The event was designed to be the centerpiece of Wayland’s Women’s History Month celebration and to reflect on the 50th anniversary of Title IX. Dr. Rebekah Crowe, Professor of History, served as moderator and asked about the effects of equality legislation on women’s sports.

“In 1972 when Title IV became a federal law, I didn’t even know about that,” Goodwin-Colbert said. “When you get to Wayland you are playing in front of full gym crowds and it’s incredible. The big universities were not giving any kind of scholarships to women at my time. We were on scholarship, and we were treated like a lady and like really great athletes. There was not a distinction until I got out of college and went into pro ball. When you got into coaching, you saw the disparities. I coached for over 35 years, and I saw a lot of things that were quite different. It wasn’t until after Wayland days that I saw the disparities and gender inequity.”

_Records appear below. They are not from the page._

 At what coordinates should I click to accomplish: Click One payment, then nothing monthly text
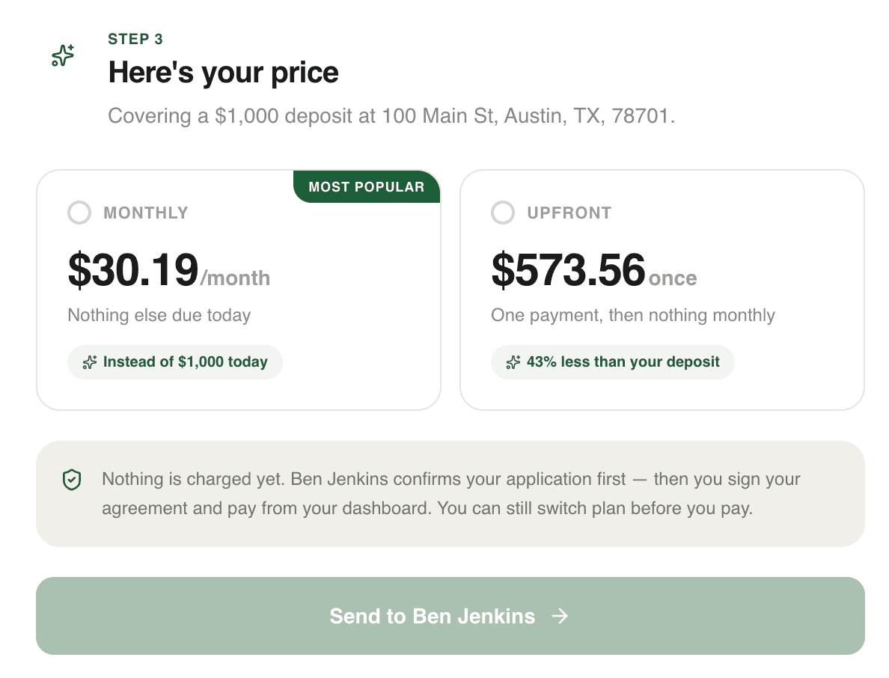[x=633, y=315]
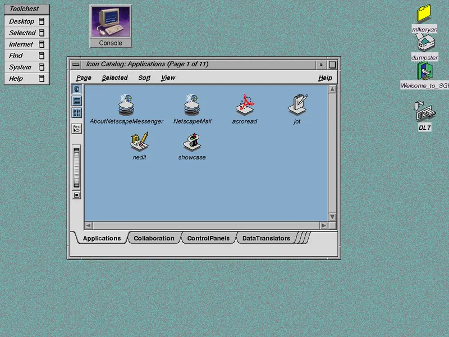Select the jot text editor icon
Viewport: 449px width, 337px height.
pos(298,104)
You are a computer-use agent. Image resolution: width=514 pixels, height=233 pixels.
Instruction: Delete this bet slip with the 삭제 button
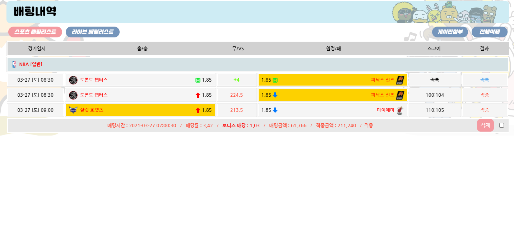pyautogui.click(x=485, y=125)
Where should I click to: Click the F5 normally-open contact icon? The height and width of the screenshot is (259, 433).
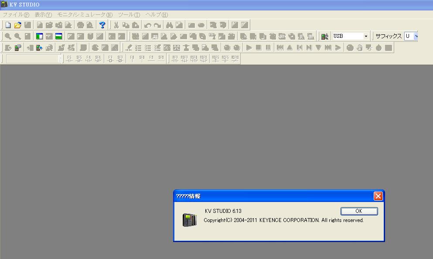(69, 59)
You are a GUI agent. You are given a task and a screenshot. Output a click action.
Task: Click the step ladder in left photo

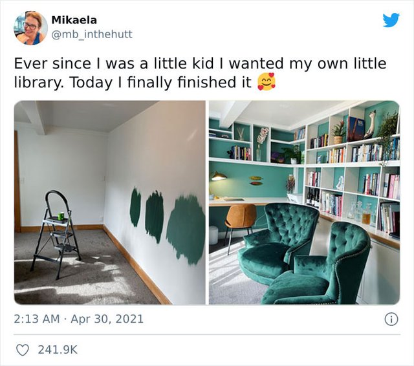tap(56, 234)
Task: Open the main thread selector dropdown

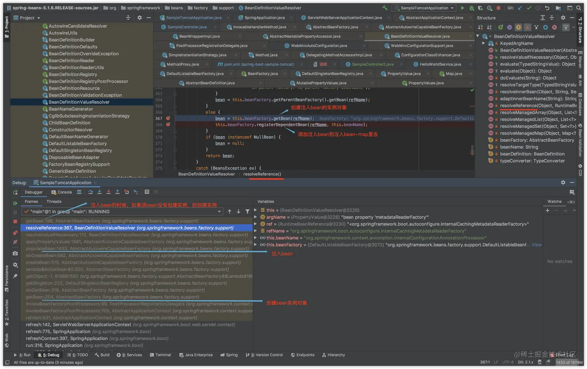Action: click(219, 211)
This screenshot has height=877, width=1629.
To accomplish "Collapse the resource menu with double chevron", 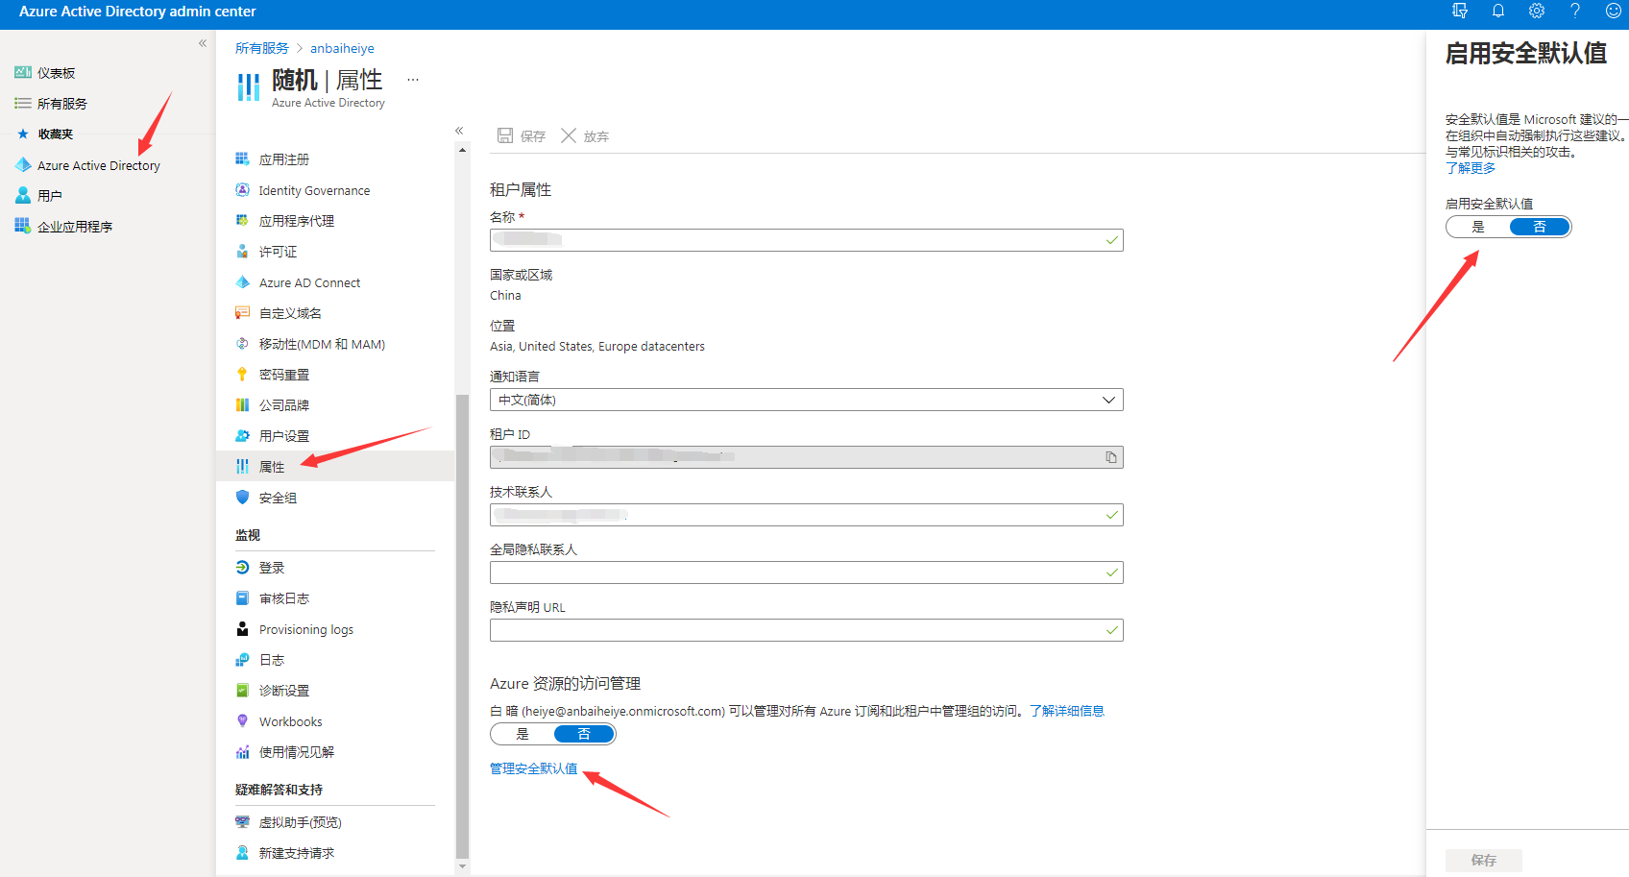I will [x=459, y=131].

“When we came to Wayland, we were given everything in the world we wanted — full scholarships and flying everywhere,” Ford said. “We didn’t lack for anything, but it was different for the boys who played. I’m very blessed that I didn’t even know about Title IX until my junior year.”

“I got that scholarship to Wayland, and we were treated wonderfully. Then, I got into the real world,” Barron said. “I found out Colorado had absolutely no sports for girls. It was pre-Title IX and my very first job was in administration in physical education. I never felt discriminated against until it came to budget time to get athletics started for girls. I had the privileges and I wanted them to have the same privileges I had experienced.”

Rapp echoed the thoughts of the Flying Queens on the panel when she said, “What made my life what it is today was coming here to Wayland. I was just happy to make the team. I learned not to quit. I made that United States team, go down there to South America, and here I am playing with all of these All-Americans. I realized all of these people are just like me. I learned I was like everyone else. I learned you don’t have to be a great athlete to be a star. You have to be coachable, and you have to work really hard.”

Then Rapp offered another piece advice.

“You have to be smart and not get your third foul because, if the referee makes a mistake, it’s going to be your fourth foul and you are going to the bench,” she said. “You have to figure things out. You learn a lot of things. It changed my life and made me a better person.”

Wayland’s History Department has launched an oral history project on the Flying Queens program,” Crowe said. A video of the panel discussion will be available after it is edited and closed captioning is added.